AudioCodes heads into the post-earnings session with an unusual inversion: the options market, which spent weeks braced for the worst, pivoted hard to calls just as Q1 results delivered exactly the miss the bears had feared.
The most striking story this week is the options reversal. For most of April, the put/call ratio ran well above 6.0 — near its 52-week high of 7.08 — signalling heavy demand for downside protection. Then, in the final days before earnings, the ratio collapsed to 0.10, a reading near the bottom of its entire 52-week range and more than 2.5 standard deviations below the 20-day mean of 5.40. That kind of swing implies a rapid repositioning from protective puts to speculative calls — and it landed at exactly the wrong moment. AudioCodes reported Q1 results on May 5 and missed EPS estimates by $0.07. The stock fell 16.1% on the day to $8.51, erasing the modest gains of the prior month.
The borrow market tells a quieter but still notable story. Short interest has been falling steadily — down roughly 40% over the past month to just 0.24% of the free float — so this is not a heavily-shorted name. What stands out instead is cost to borrow, which jumped 136% week-over-week to 2.44%, its sharpest one-week spike in recent months, despite short interest remaining subdued. Availability in the lending pool is ample, with borrow conditions remaining loose overall, so the CTB move is more likely a mechanical function of thin borrow demand fluctuating on low volume than a signal of fresh short conviction building. The ORTEX short score of 28.1 — ranked in the 87th percentile of the universe for short score — reflects a stock that screens as lightly contested from a positioning standpoint.

Check your understanding ▸
(1) According to the AudioCodes text, how far did the stock fall on the day Q1 results were reported, and to what price?
(2) Continue the AudioCodes text from the point where it stops.

Data listing ▸
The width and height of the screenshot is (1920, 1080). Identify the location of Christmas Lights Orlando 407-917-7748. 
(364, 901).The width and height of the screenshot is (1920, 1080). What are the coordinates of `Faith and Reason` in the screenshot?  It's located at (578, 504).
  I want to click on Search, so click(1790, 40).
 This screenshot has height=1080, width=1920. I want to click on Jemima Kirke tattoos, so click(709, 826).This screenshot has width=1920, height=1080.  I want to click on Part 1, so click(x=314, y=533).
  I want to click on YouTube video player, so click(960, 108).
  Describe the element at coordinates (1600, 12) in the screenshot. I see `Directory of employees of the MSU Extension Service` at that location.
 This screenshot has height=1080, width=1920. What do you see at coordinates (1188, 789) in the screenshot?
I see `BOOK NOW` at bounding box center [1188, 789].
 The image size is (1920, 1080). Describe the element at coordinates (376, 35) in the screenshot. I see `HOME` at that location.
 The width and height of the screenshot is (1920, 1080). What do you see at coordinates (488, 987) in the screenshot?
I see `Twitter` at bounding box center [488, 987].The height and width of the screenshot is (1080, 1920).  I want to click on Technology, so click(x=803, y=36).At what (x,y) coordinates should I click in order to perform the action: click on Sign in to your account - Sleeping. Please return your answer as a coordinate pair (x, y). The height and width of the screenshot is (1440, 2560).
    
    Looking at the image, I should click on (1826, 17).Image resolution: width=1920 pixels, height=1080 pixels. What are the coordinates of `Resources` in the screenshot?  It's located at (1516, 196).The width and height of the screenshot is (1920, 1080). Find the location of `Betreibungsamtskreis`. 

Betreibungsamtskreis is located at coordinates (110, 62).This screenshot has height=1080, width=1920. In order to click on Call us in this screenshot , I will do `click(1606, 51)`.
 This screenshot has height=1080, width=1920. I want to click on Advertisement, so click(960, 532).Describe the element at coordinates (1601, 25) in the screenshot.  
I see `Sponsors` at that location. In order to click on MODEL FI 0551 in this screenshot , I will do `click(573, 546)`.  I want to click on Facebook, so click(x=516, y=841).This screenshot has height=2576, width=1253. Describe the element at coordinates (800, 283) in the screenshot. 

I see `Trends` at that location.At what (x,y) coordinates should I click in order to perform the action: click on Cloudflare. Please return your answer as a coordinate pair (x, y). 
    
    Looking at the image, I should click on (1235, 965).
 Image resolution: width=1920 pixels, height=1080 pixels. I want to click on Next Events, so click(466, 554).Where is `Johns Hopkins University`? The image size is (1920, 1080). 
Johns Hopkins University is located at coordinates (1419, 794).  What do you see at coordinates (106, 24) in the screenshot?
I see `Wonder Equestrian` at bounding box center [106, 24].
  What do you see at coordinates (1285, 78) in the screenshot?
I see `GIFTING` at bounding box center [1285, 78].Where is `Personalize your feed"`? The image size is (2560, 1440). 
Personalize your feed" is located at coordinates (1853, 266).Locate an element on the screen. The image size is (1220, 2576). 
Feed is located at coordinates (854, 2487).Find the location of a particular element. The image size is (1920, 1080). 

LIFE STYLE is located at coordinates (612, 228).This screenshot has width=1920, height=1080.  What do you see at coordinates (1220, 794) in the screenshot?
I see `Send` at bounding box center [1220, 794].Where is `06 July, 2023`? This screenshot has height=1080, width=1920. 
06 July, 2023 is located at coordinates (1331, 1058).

Solved problems ▸
(1) It fell 16.1% to $8.51.

(2)
The Street's view remains split, though analyst data here is dated and must be read with caution. Needham reiterated its Buy rating as recently as May 7, 2025, with a $12.50 target, while Barclays has held its Underweight for years, most recently with a $10 target set in early 2025. The current price of $8.51 sits below both targets, which is notable — but also reflects a stock that has re-rated lower since those marks were set. Management reaffirmed full-year 2026 guidance on the earnings call: adjusted EPS of $0.60–$0.75 against the $0.66 consensus, and revenue of $247M–$255M against a $251M estimate. The company also flagged a target of 40–50% growth in voice AI in 2026, and roughly $80M in that segment by 2028. The bull case rests on whether the AudioCodes Live Platform and its Operator Connect offering can outrun declining product revenue; the bear case is that EBITDA margins are already compressing — adjusted EBITDA fell from $6.7M to $6.2M year-over-year — and further multiple contraction looms.
The ownership picture is concentrated and largely stable. CEO Shabtai Adlersberg holds 18.2% of shares and added 70,000 shares as recently as mid-March. Value Base Ltd. holds 10.8%, having built a sizable position earlier this year. Against that, Senvest Management trimmed 647,525 shares through year-end 2025, and Heartland Advisors cut its holding by 195,050 shares over the same period. Insider selling at the executive level is modest — the CFO and an EVP each sold small parcels worth roughly $16,000–$25,000 each on April 28, just before earnings. The net insider position over 90 days is a marginal positive of fewer than 5,000 shares in aggregate value terms.
The post-earnings peer backdrop is telling. While NTGR and VIAV both gained on the week — VIAV adding 25% — and CRNT jumped nearly 10% on Tuesday alone, AudioCodes moved against the group. The sector-wide bid for communications equipment names did not translate for AUDC following the miss. The next confirmed earnings event is scheduled for July 28, and between now and then the focus shifts to whether the voice AI pipeline builds fast enough to support the full-year guidance management just reaffirmed.